By default, the task's return value is the next payload. However, the workflow task configuration can specify a portion of the return value as the next payload, and can also augment values to other fields. Based on the task configuration under cma.task_config.cumulus_message.outputs, the Message Adapter uses a task's return value to output a message as configured by the task-specific config defined under cma.task_config. The Message Adapter dispatches a "source" to a "destination" as defined by URL templates stored in the task-specific cumulus_message.outputs. The value of the task's return value at the "source" URL is used to create or replace the value of the task's return value at the "destination" URL. For example, given a task specifies cumulus_message.output in its workflow configuration as follows:

{
"ExampleTask": {
"Parameters": {
"cma": {
"event.$": "$",
"task_config": {
"cumulus_message": {
"outputs": [
{
"source": "{$}",
"destination": "{$.payload}"
},
{
"source": "{$.output.anykey}",
"destination": "{$.meta.baz}"
}
]
}
}
}
}
}
}

The corresponding Cumulus Message would be:

    {
"task_config": {
"cumulus_message": {
"outputs": [
{
"source": "{$}",
"destination": "{$.payload}"
},
{
"source": "{$.output.anykey}",
"destination": "{$.meta.baz}"
}
]
}
},
"meta": {
"foo": "bar"
},
"payload": {
"anykey": "anyvalue"
}
}

Given the response from the task is:

    {
"output": {
"anykey": "boo"
}
}

The Cumulus Message Adapter would output the following Cumulus Message:

    {
"task_config": {
"cumulus_message": {
"outputs": [
{
"source": "{$}",
"destination": "{$.payload}"
},
{
"source": "{$.output.anykey}",
"destination": "{$.meta.baz}"
}
]
}
},
"meta": {
"foo": "bar",
"baz": "boo"
},
"payload": {
"output": {
"anykey": "boo"
}
}
}

6. Apply Remote Message Configuration

If the ReplaceConfig configuration parameter is defined, the CMA will evaluate the configuration options provided, and if required write a portion of the Cumulus Message to S3, and add a replace key to the message for future steps to utilize.

note

The non user-modifiable field cumulus-meta will always be retained, regardless of the configuration.
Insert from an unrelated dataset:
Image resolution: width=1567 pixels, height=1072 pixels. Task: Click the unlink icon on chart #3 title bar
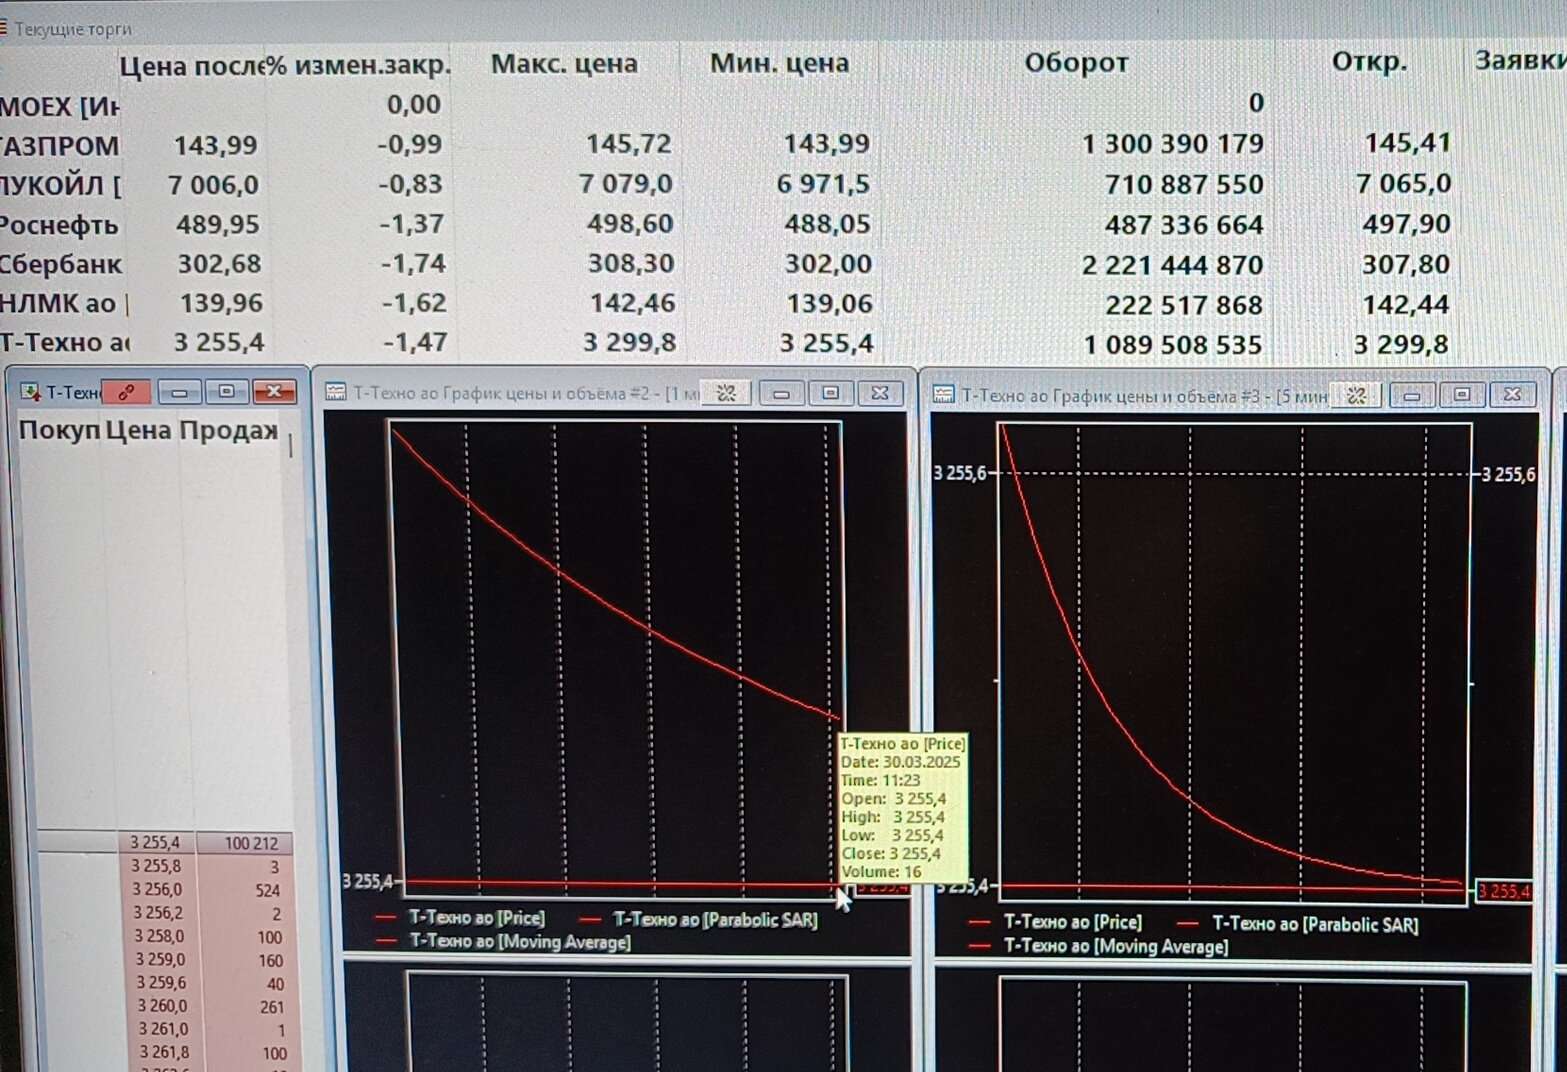coord(1357,395)
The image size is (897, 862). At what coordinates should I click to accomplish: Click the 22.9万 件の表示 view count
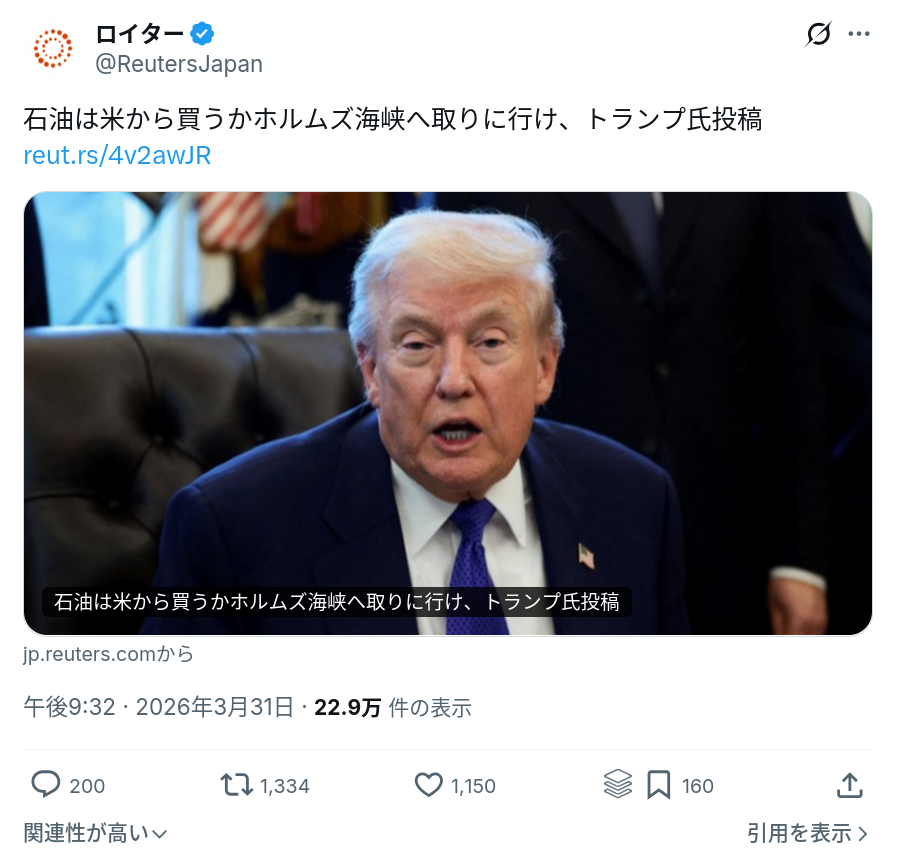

For example, if the output message (post output configuration) from a cumulus message looks like:

    {
"cumulus_meta": {
"some_key": "some_value"
},
"ReplaceConfig": {
"FullMessage": true
},
"task_config": {
"cumulus_message": {
"outputs": [
{
"source": "{$}",
"destination": "{$.payload}"
},
{
"source": "{$.output.anykey}",
"destination": "{$.meta.baz}"
}
]
}
},
"meta": {
"foo": "bar",
"baz": "boo"
},
"payload": {
"output": {
"anykey": "boo"
}
}
}

the resultant output would look like:

{
"cumulus_meta": {
"some_key": "some_value"
},
"replace": {
"TargetPath": "$",
"Bucket": "some-internal-bucket",
"Key": "events/some-event-id"
}
}

Additional features

Validate task input, output and configuration messages against the schemas provided

The Cumulus Message Adapter has the capability to validate task input, output and configuration messages against their schemas. The default location of the schemas is the schemas folder in the top level of the task and the default filenames are input.json, output.json, and config.json. The task can also configure a different schema location. If no schema can be found, the Cumulus Message Adapter will not validate the messages.